Input data |
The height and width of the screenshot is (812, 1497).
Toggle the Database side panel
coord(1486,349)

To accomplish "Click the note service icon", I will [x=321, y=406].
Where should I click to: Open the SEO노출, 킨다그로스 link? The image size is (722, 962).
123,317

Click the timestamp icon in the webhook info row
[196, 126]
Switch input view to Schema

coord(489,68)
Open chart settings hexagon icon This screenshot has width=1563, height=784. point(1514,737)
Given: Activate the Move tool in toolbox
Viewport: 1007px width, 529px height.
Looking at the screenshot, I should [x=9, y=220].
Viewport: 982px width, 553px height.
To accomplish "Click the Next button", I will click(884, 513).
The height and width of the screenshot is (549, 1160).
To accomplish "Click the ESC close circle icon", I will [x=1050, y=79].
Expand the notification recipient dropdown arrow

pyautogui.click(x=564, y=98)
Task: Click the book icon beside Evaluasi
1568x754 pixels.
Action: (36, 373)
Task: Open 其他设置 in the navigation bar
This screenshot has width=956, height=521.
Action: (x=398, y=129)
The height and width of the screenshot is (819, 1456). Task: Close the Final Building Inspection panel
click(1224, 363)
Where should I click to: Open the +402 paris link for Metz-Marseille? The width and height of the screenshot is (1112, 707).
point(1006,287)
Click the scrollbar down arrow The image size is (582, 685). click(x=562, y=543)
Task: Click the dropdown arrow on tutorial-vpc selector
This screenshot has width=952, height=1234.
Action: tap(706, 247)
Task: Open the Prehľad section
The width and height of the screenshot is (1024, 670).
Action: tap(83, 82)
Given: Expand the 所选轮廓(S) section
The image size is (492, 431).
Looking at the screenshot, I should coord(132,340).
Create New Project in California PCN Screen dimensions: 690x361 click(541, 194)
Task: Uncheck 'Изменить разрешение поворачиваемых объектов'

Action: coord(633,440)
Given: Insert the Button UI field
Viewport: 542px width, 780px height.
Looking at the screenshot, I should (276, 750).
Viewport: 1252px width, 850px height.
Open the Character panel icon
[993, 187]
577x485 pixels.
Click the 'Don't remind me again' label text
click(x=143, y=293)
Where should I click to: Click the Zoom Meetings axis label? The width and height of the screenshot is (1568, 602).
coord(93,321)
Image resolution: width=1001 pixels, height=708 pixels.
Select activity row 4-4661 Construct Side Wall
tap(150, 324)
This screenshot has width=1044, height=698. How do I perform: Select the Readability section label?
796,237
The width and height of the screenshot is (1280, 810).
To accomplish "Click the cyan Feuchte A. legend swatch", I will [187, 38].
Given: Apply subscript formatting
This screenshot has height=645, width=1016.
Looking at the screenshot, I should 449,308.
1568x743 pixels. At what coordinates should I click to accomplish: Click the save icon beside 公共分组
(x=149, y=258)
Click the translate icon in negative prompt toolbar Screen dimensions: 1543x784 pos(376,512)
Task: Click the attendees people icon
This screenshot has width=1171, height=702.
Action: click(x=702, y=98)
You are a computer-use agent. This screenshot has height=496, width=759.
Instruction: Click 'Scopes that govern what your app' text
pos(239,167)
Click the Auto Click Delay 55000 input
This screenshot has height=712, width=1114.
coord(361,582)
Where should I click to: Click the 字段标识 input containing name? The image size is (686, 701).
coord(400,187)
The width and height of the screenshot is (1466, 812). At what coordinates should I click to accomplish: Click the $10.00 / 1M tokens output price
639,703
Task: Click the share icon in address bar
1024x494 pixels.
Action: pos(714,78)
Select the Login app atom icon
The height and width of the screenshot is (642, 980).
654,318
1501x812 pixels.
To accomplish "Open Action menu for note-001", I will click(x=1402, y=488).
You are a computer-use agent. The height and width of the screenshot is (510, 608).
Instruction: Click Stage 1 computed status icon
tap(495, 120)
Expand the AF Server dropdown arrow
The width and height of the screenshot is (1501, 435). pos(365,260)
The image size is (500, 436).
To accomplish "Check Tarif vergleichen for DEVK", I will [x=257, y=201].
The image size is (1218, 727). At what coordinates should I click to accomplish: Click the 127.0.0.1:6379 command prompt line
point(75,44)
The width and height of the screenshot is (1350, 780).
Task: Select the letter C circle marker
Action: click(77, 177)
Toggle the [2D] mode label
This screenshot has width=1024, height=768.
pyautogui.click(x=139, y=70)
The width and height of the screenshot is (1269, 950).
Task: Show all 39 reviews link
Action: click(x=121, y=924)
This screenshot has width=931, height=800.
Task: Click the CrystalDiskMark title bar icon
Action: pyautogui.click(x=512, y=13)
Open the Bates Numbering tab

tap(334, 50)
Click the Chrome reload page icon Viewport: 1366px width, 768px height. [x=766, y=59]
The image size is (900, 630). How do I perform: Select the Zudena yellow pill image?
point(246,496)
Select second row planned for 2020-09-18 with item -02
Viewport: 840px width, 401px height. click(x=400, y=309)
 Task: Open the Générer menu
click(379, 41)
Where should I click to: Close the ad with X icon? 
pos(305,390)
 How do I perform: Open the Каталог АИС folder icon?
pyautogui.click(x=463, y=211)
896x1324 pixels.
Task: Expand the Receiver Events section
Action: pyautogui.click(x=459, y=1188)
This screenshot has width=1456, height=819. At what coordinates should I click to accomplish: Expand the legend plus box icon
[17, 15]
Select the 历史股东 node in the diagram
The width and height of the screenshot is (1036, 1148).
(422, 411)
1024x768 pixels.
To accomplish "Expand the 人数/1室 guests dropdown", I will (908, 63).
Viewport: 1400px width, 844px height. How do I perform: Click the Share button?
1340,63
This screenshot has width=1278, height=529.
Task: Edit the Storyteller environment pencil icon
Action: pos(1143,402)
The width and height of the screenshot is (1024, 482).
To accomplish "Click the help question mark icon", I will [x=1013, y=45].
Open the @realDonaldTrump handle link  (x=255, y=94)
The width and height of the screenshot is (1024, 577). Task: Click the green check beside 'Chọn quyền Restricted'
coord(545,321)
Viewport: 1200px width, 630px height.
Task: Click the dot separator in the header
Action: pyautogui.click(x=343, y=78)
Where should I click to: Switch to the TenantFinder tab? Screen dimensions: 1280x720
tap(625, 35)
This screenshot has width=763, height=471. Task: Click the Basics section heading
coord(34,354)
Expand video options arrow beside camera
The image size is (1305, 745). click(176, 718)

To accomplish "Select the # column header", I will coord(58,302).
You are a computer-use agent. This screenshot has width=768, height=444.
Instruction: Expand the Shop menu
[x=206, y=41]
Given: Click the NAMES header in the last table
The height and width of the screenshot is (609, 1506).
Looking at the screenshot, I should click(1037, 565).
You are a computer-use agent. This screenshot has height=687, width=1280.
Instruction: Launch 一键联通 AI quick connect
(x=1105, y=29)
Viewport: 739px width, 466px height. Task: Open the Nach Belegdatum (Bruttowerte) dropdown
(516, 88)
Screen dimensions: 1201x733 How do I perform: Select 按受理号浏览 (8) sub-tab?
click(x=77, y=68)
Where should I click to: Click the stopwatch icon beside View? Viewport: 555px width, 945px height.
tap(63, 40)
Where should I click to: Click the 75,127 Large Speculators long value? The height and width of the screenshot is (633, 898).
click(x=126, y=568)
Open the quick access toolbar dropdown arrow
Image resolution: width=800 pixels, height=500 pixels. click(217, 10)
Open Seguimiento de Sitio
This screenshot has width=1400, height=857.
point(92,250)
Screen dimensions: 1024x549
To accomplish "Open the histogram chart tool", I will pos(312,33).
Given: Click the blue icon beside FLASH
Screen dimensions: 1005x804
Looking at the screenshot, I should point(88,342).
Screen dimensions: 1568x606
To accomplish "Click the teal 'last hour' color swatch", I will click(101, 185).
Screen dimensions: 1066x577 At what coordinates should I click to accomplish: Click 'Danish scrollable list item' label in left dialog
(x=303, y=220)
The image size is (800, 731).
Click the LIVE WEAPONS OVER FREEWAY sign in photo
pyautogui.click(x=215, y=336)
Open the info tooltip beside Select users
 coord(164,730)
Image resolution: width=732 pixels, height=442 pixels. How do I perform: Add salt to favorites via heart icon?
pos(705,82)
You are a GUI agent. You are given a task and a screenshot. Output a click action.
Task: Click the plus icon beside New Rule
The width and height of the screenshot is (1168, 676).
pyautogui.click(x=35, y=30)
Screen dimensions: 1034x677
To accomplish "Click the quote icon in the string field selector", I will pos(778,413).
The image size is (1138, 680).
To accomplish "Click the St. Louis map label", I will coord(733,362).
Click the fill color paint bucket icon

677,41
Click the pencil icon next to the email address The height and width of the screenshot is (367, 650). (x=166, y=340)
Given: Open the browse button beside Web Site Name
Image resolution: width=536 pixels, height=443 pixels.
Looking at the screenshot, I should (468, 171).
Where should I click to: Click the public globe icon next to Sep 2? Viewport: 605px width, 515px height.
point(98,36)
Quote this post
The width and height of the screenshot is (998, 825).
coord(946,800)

What you will do | Look through the entries above; find each line with the word "chart" and copy it.

Problem solution |
Open chart settings hexagon icon This screenshot has width=1563, height=784. point(1514,737)
To accomplish "Open the histogram chart tool", I will pos(312,33).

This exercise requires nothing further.